Он сидел на террасе и завтракал вместе с туканом, устроившимся у него на плече. Это была черная птица с мощным канареечно-желтым клювом, таким же огромным, как и она сама. Дики привез его из путешествия по Южной Америке и прекрасно с ним ладил. На столе красовалась великолепно отделанная золотом и бриллиантами шкатулка, и, когда он открыл ее, чтобы предложить Анетте сигарету, шкатулка сыграла баварский мотивчик. В утренней дымке Дики казался постаревшим, а кожа посеревшей. Печать восточной мудрости лежала на его лице, и Анетта заметила две тонкие складки в уголках рта, которые, должно быть, часто сходили за улыбку. На нем был халат из дамасского шелка и шлепанцы. "Сколько ему может быть лет?" - гадала Анетта. Она села, взяла сигарету, подождала, пока выйдет прислуга.

- Дики, со мной случилось нечто ужасное.

- Это значит, что вы, судя по всему, влюбились - и влюбились по уши. А когда влюбляются по уши - добра не жди.

- Дики, поверьте, мне не до шуток.

- Поздравляю, малыш. Это и вправду очень вкусно. Я могу вам чем-то помочь?

- О, Дики! Вы не представляете, как все сложно.

- Помилуйте, да кто же он? Извозчик, рыбак? Лакей? Или, Боже упаси, поэт?

Она принялась рассказывать ему свою историю. Конечно, не все, а только то, что сделало бы ложь похожей на правду. Она полностью доверяла Дики, но была еще недостаточно уверена в себе и немного стыдилась своего прошлого. Она не стала еще той знатной дамой, которая может позволить себе роскошь признаться в том, что вышла из простонародья. Она тщательно продумала историю и надлежащим образом изложила ее, великолепно скрывая свою нервозность. Впрочем, Дики, похоже, принял все за чистую монету. Единственное, что немного смущало Анетту во время рассказа, это тукан. Птица пристально, с выражением крайнего сарказма смотрела на нее, наклонив голову набок: Анетту не покидало ощущение, что еще немного, и тукан начнет ухмыляться.

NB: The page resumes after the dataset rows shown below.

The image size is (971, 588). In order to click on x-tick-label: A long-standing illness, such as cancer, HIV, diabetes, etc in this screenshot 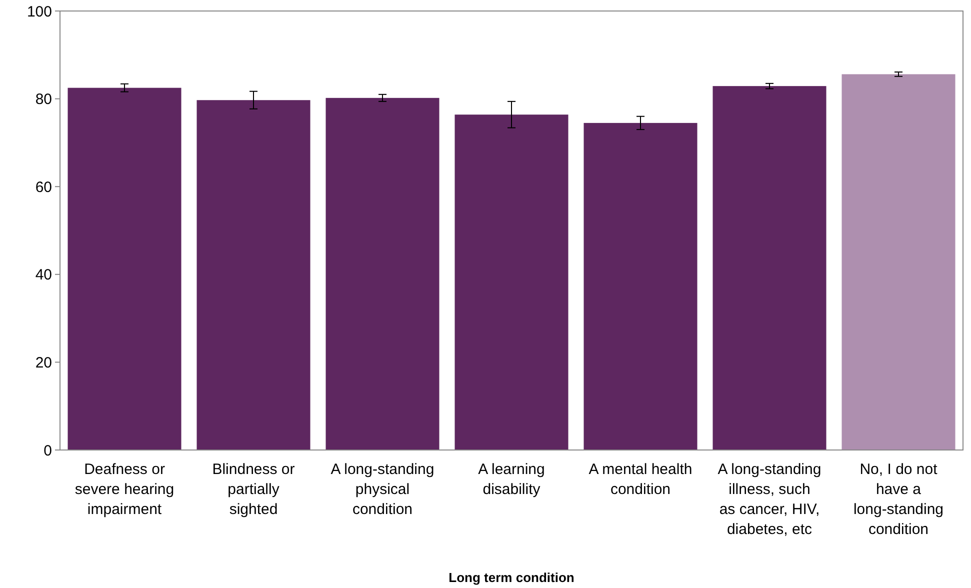, I will do `click(770, 500)`.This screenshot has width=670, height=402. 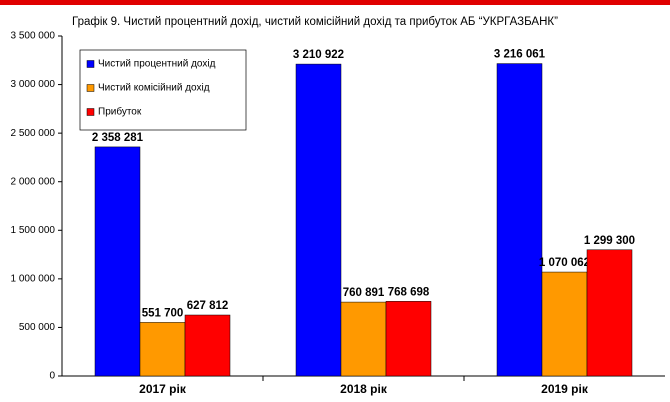 What do you see at coordinates (34, 230) in the screenshot?
I see `y-tick-label: 1 500 000` at bounding box center [34, 230].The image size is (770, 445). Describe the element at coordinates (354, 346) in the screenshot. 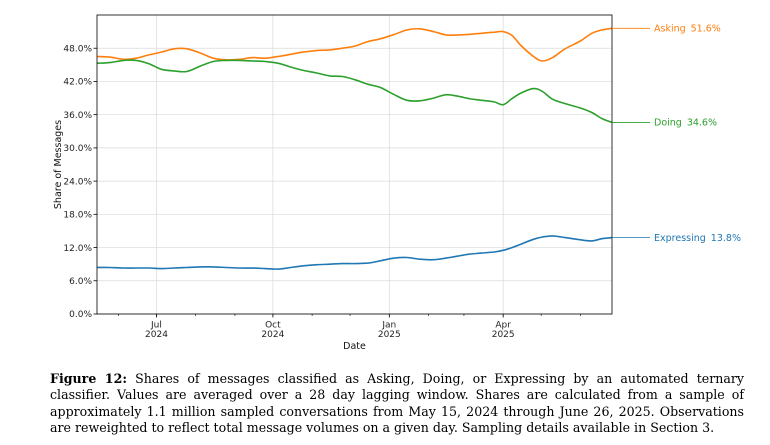

I see `x-axis-label: Date` at that location.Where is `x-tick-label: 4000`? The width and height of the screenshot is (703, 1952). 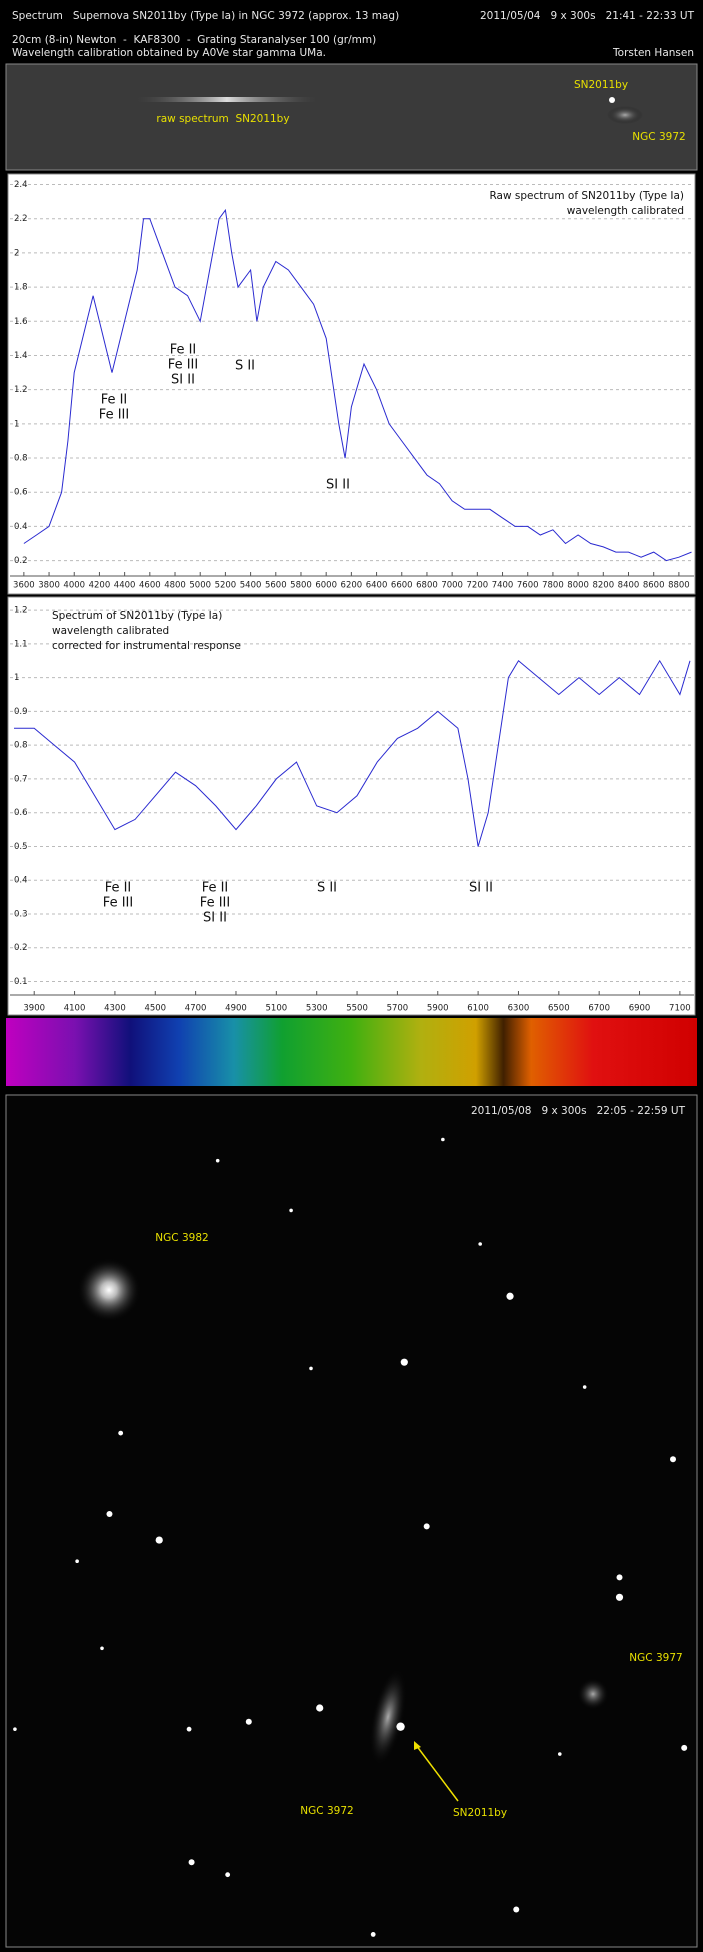
x-tick-label: 4000 is located at coordinates (74, 586).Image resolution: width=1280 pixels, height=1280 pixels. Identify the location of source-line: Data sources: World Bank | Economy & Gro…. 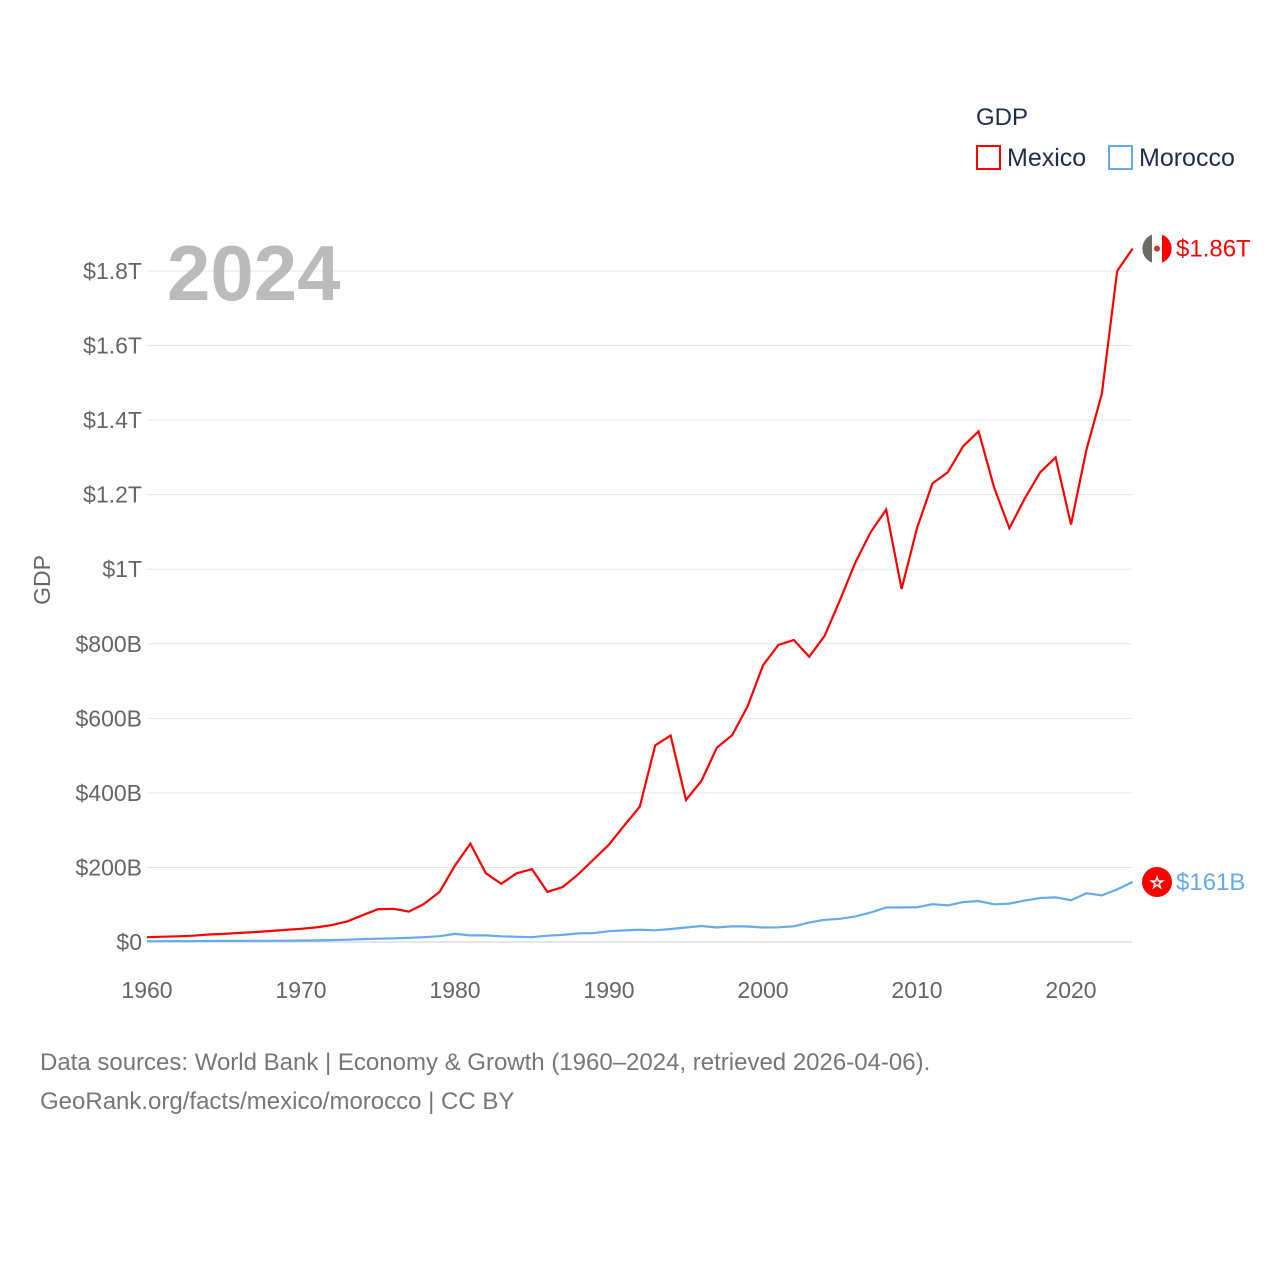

Однажды вечером она расчесывала волосы в своих апартаментах, как вдруг заметила странное шевеление красной бархатной портьеры, хотя окно было закрыто. Анетта потянулась к колокольчику, чтобы вызвать горничную, но какой-то инстинкт, какое-то предчувствие удержало ее. Она встала, подошла к окну и...

- В жизни не видела я такого благородного лица, такого гордого взгляда, такой мужественной красоты... В рубашке, с пистолетом в руке, он выглядел в высшей степени романтично. Он чем-то походил на лорда Байрона, что висит у вас в библиотеке. Казалось, еще немного, и сердце мое остановится. Я сразу поняла, что он не грабитель и не станет вести себя вульгарно. Что мысли, скрывающиеся за этим бледным челом и ясным взором, благородны и вдохновенны, и другими быть не могут...

Глендейл, намазывавший ломтик хлеба маслом, поморщился.

- Все же это поразительно, - сказал он с легким раздражением. - Всякий раз, когда женщина испытывает к мужчине физическое влечение, она утверждает, что ее пленила его душа, или, вернее - будем современны, - его интеллект. Даже если он не успел произнести ни слова, умного или глупого, как, вероятно, в вашем случае, - не говоря уже о том, чтобы открыть вам свою душу... Путать физическое влечение с духовной любовью - это то же, что смешивать политику и идеализм: очень скверная привычка. Ну и что же случилось потом? Я имею в виду, кроме того... того обычного, что, надо думать, случилось и чем вы, похоже, остались чрезвычайно довольны.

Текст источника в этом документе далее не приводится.